4 thoughts on “Rebel without a clue”
Huh, Im planning something similar soon, although Im gonna call it more of an oud brun than a stout, one big area where I think we will diverge though is the lacto
I plan on isolating a culture from Jolly pumpkin and using it along with brett L, JP’s bugs are much less effected by IBU’s in my experience, I will be very interested in hearing how sour the lacto only portion gets, I havent tried that because Ive always been worried that it wont get a whole batch sour enough
When I was trying to determine how much of the beer to ferment with the lacto I really had no idea what to think. There is very little good information about fermenting only with lacto like this. I like the “idea” of using a separate lacto ferment because (once I figure out how sour it actually gets) it seems like it should give consistent results no mater how much IBU’s you have in your beer. If the JP lactic bacteria are really good against IBU then that is something I’ll have to look at too. I’ll be watching out for what you do with that.
I am still waiting for both to start fermenting. Still no signs of activity even though I pitched a healthy amount of Brett L. and Lactobacillus.
So what happened?!
This is so exciting!
Sorry that I’ve not been very active with the blog lately. Anyways, The beer turned out quite fantastic actually. I left both portions on their yeast/bacteria for quite a while (5-6 weeks seems to be good for all brett beers). The brett L portion was at 1.020 and the lactobacillus portion was at 1.046 before I blended them. I did a couple samples but actually the best combo was all the lacto portion in all the Brett portion. My guess of 5liters for the lacto portion turned out to be spot on.

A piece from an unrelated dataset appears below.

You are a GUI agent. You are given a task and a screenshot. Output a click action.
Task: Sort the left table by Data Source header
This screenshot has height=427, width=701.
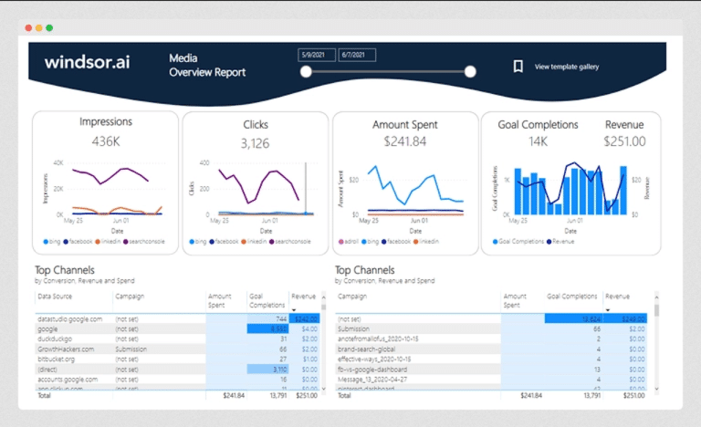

Due to the birth of my second child I let the beer bulk age until september before bottling. The beer ended at 1.018 but that isn’t perfectly accurate because a lacto ferment can actually drive up the reading. The beer actually comes across much drier. It really did turn out to be a nice beer. The lacto level is up there but not overpowering. The odd thing is that the roasted notes really got cut down by the brett. The chocolate notes survived but the more bitter roast almost vanished. Its a nice complex melange of chocolate, nuts, tart fruits and everything I love about Oud Bruins thrown in. The guys at De Struise Brouwers were fans when I had them try it, so it can’t be bad!
Thanks for asking about it. I have been missing my blog here for a while and think I need to get back into it now, if life plays along that is.